The Road by Cormac McCarthy
Earth Abides by George R. Stewart
Fallout 3 by Bethesda Software
As a kid, I read Mordecai Roshwald’s Level 7, a grim post-nuclear holocaust tale in which humanity ekes out a few final weeks of existence in underground bunkers. This stuff fascinated me. The time was the 70s and the Cold War was very much alive and frigid; we had regular duck-and-cover drills, and you could set your watch by the local Civil Defense siren’s weekly howl. I still dream of blinding flashes, of the anticipatory horror before the arrival of a flesh-vaporizing shockwave. Level 7 wasn’t great literature, but its uncompromising lack of sentiment gave it an enduring place in my memory.

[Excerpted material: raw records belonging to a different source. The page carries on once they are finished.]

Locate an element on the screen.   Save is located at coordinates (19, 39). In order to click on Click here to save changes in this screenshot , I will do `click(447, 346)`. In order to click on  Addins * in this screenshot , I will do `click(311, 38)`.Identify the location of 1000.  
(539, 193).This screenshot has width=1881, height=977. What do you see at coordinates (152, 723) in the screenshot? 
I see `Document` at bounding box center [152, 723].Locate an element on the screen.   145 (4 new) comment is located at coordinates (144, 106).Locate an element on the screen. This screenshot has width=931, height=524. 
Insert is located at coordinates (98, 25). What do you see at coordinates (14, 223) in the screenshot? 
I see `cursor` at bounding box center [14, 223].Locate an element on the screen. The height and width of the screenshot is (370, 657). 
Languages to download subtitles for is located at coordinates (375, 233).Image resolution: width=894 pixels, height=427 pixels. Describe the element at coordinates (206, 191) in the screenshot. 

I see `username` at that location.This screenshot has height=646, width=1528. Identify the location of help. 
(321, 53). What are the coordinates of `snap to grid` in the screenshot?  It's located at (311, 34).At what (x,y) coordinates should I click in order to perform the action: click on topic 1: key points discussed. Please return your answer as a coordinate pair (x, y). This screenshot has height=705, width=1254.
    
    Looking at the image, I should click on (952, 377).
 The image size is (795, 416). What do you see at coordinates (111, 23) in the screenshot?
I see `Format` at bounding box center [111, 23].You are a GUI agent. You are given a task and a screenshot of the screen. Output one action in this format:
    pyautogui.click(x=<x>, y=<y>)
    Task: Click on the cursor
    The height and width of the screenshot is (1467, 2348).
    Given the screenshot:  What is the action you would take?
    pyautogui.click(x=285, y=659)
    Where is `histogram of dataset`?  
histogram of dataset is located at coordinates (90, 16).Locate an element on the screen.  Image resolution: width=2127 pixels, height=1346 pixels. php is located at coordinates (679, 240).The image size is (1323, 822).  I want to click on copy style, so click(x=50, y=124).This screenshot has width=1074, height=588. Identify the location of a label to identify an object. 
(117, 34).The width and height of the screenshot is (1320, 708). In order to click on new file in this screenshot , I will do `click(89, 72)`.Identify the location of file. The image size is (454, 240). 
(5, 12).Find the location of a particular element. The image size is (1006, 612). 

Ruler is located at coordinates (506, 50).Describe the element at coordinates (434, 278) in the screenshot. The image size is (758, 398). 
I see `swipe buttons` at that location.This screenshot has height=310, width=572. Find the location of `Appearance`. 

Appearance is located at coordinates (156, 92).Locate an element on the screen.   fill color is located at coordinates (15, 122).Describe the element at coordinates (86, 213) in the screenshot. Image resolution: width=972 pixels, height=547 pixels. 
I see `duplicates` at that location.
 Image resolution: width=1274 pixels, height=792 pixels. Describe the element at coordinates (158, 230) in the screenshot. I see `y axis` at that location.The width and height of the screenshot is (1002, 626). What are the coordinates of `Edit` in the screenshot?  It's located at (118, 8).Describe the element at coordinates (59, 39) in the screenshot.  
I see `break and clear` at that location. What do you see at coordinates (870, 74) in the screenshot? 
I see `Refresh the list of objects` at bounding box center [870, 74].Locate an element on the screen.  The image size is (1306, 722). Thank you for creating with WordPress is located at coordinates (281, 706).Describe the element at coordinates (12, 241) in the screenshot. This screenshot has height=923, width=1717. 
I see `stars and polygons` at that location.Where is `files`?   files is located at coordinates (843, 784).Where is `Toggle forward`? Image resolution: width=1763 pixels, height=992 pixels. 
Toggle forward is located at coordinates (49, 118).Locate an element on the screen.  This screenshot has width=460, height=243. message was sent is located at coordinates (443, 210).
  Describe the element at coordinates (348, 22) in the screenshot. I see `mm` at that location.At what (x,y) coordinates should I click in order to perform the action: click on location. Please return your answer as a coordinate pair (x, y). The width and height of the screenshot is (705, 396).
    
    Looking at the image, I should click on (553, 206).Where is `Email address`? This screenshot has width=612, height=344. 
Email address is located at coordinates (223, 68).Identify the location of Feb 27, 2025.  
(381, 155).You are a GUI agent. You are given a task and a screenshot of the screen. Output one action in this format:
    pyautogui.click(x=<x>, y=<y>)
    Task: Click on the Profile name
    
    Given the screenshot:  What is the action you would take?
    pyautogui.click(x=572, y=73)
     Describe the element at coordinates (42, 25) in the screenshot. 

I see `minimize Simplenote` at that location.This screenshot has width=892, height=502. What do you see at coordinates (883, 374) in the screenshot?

I read Earth Abides back then, too, and I recall it as an almost romantic vision of post-apocalyptia. The holocaust is viral, not nuclear, and the humans are struggling but not doomed. Apathy is a far greater threat than man’s darker nature, which appears only in scattered incidents. A man uses a loose woman as bait for a trap. Another man carries a venereal disease and is disposed of by a community that would just as soon not deal with that particular vestige of the past.
It’s a fun book, in a way, because Stewart (who was a Berkeley English Professor) seemed to care less about the question, “What will a few survivors do with an empty Earth?” and more about the question, “What will the Earth do without Man?” It’s an ecologist’s fantasy, a rumination on the decay of society’s trappings and the response of the creatures who live because of or in spite of humanity.
I just finished a much different book, Cormac McCarthy’s The Road. Surprisingly, it has a happy ending, or as happy an ending as one could hope for from such a grim creation. A man and his (six-year-old?) son walk south over a burned-out wasteland of a continent. The son’s obsession that they remain “the good guys” in this world of roving cannibals provides all of the drive and much of the tension: how can they possibly remain the good guys? The father-and-son relationship provides the story’s heart. If you can get past McCarthy’s love of sentence fragments and hatred of quotation marks and apostrophes, the writing is beautiful, even though the subject matter couldn’t be more stark.
What horror overtook this world? McCarthy mentions “concussions” in a flashback, suggesting explosions; but if the apocalypse was nuclear, everyone would have long since died. As it stands, humans have done far better than plants and animals. McCarthy’s wasteland is almost too grim to be believable.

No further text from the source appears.